# Overcoming Depersonalization Disorder review



## ValleyGirl (Nov 10, 2017)

[media]http://www.youtube.com/watch?v=Lpr-jXotXjE&tracker=False

Lol my son started screaming and I had to cut the video off. I lack editing skills so it ended up being 2 videos.


----------



## Jayden (Feb 9, 2011)

Wow! Im so happy for you that you are starting to get better. Good for you!









Watching you kind of made my mood better.

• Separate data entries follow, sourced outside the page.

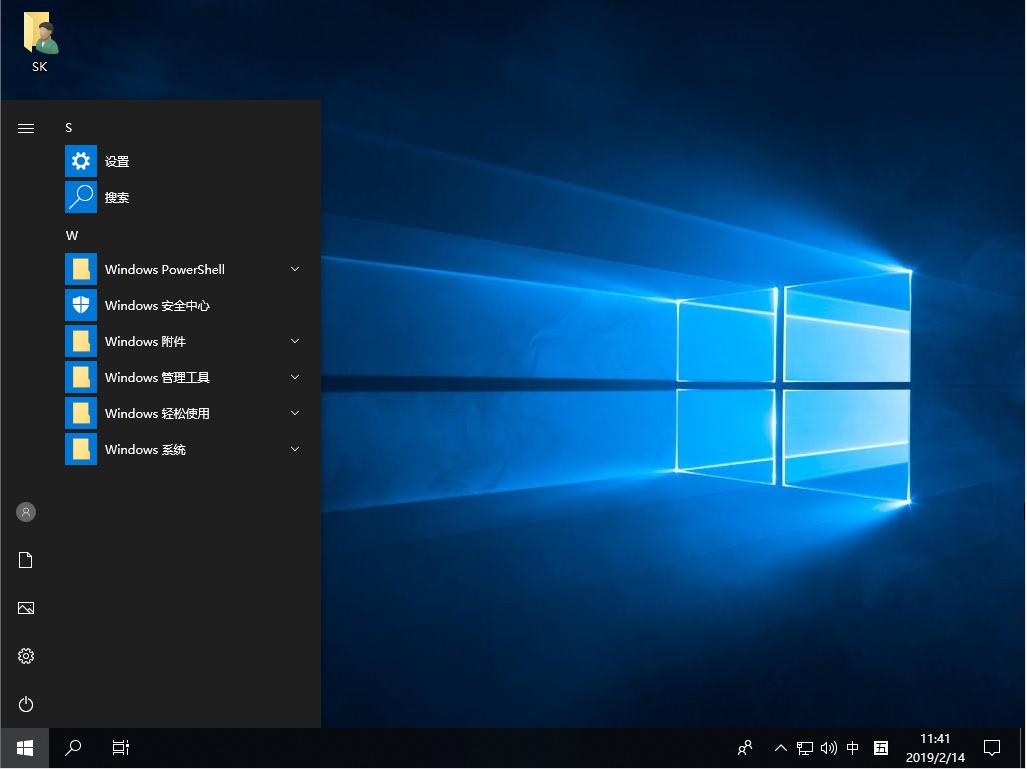Click the clock to open the calendar
1027x769 pixels.
(934, 748)
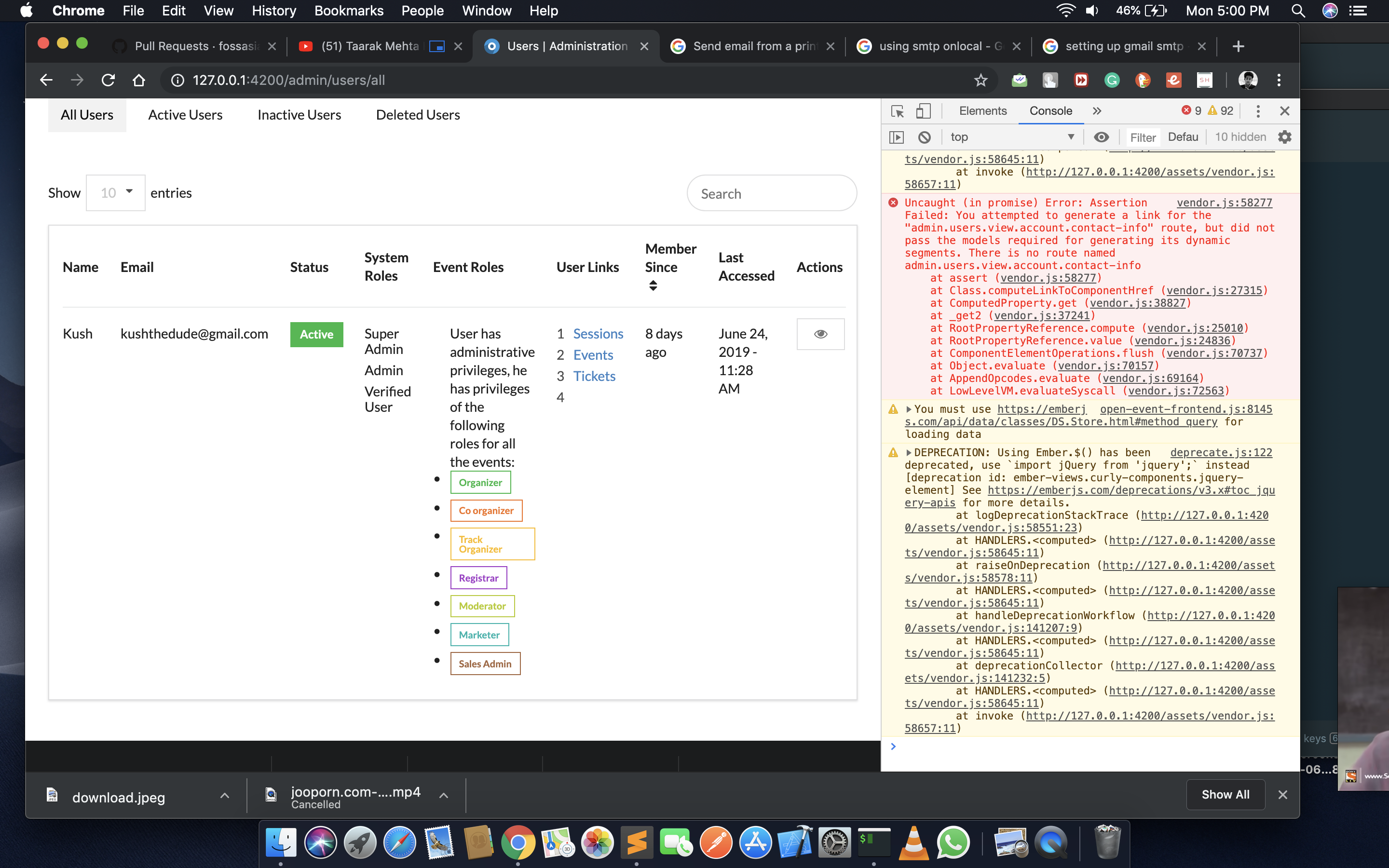Clear console with the ban icon
Image resolution: width=1389 pixels, height=868 pixels.
click(x=924, y=137)
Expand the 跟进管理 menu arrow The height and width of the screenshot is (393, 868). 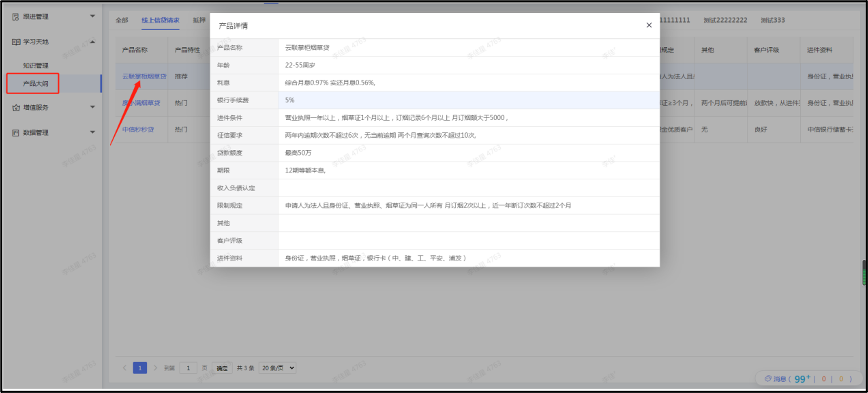click(x=92, y=16)
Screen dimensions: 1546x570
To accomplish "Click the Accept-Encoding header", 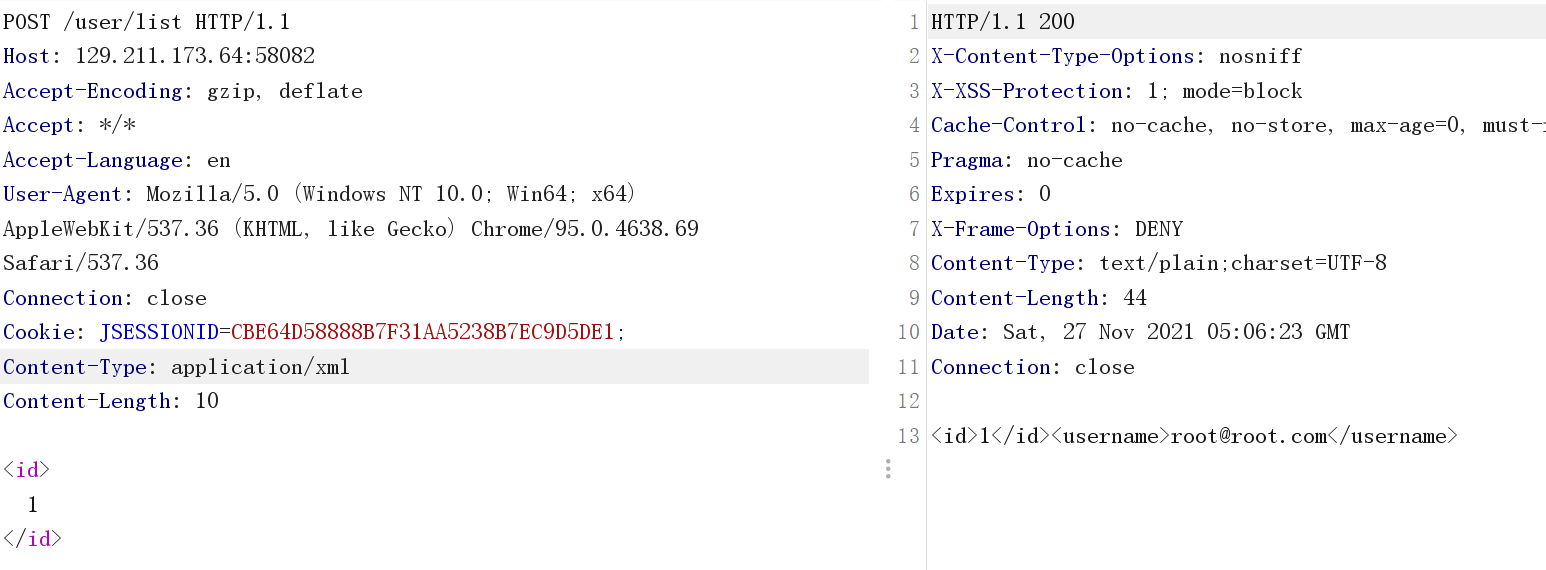I will coord(183,91).
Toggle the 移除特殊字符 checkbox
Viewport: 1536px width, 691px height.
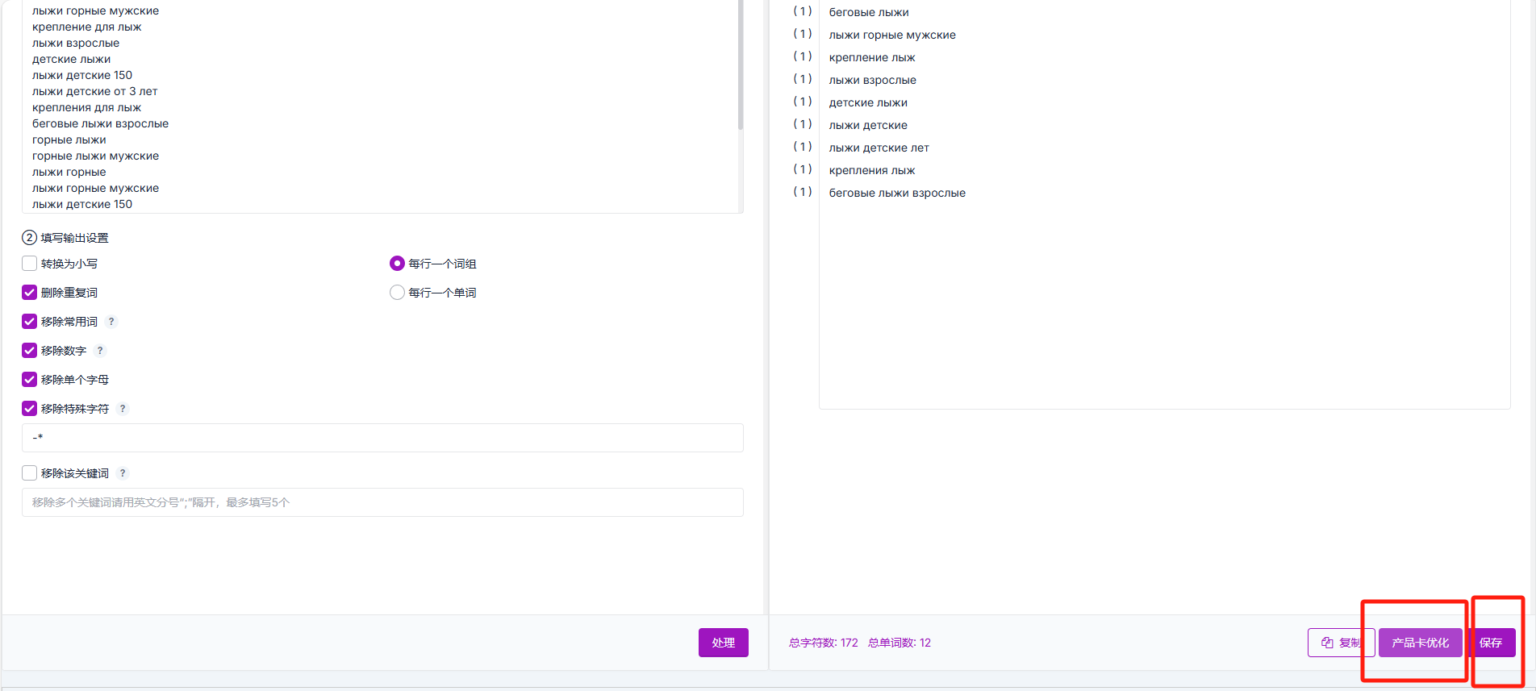(30, 409)
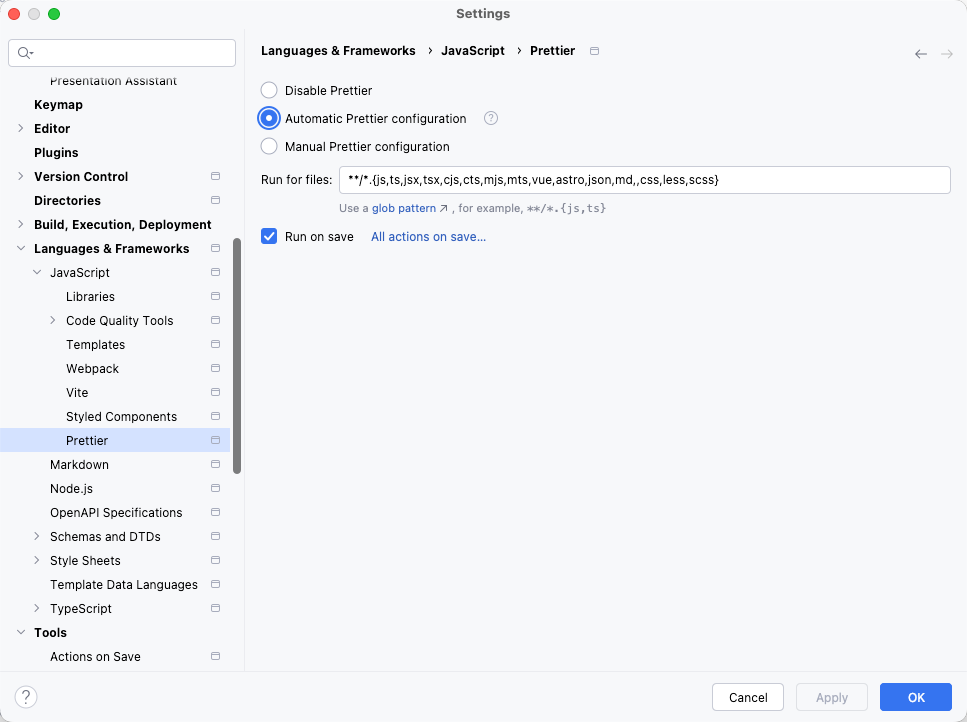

I am deffinately going to buy that book.

I thought it was interesting when you talked about how the book talks about what can co-exist with dp (co-morbid or something). That makes me scared though to think maybe I have a mental disorder that I don't know about yet that is causing dp.


----------



## Surfingisfun001 (Sep 25, 2007)

Nice videos! I'm glad to hear the book is helping you.


----------



## ValleyGirl (Nov 10, 2017)

Jayd said:


> Wow! Im so happy for you that you are starting to get better. Good for you!
> 
> 
> 
> ...


The acceptance and comittment therapy part of the book actually talks about that. Honestly, it really doesn't matter what caused dp. The book give invaluable advice about how to cope with and ultimately overcome it.


----------



## insaticiable (Feb 23, 2010)

Yay for videos! Thanks for making this Sarah.


----------



## Jayden (Feb 9, 2011)

Hey where did you buy the book?


----------



## ValleyGirl (Nov 10, 2017)

Jayd said:


> Hey where did you buy the book?


Amazon.com It was like $10, I seriously feel that it's the single best investment you can make. I want to buy up loads of copies and give them to people and dr's.


----------



## Jayden (Feb 9, 2011)

ValleyGirl said:


> Amazon.com It was like $10, I seriously feel that it's the single best investment you can make. I want to buy up loads of copies and give them to people and dr's.


Thank you Valleygirl your awesome


----------



## rudy (Feb 20, 2011)

ValleyGirl said:


> [media]http://www.youtube.com/watch?v=Lpr-jXotXjE&tracker=False
> 
> Lol my son started screaming and I had to cut the video off. I lack editing skills so it ended up being 2 videos.


Thank you so much Valleygirl you succeed in explaining so well how it is , and the book and the method you re talking about seem very efficient , it is very helpfull , you are an angel !
When you said that the main thing was confronting the situations instead of avoiding them , not to scare experiencing weird feelings , I heard about that too , but now you told it , it sounds more believable to me .
Your videos are so helpfull, you re so courageous , you a young mother , you got faith , you re a kind personn and a strong believer of God .
God protect you and bless you !
I would just need to find a french version of the Book , and send one copy to my parents , maybe they will understand .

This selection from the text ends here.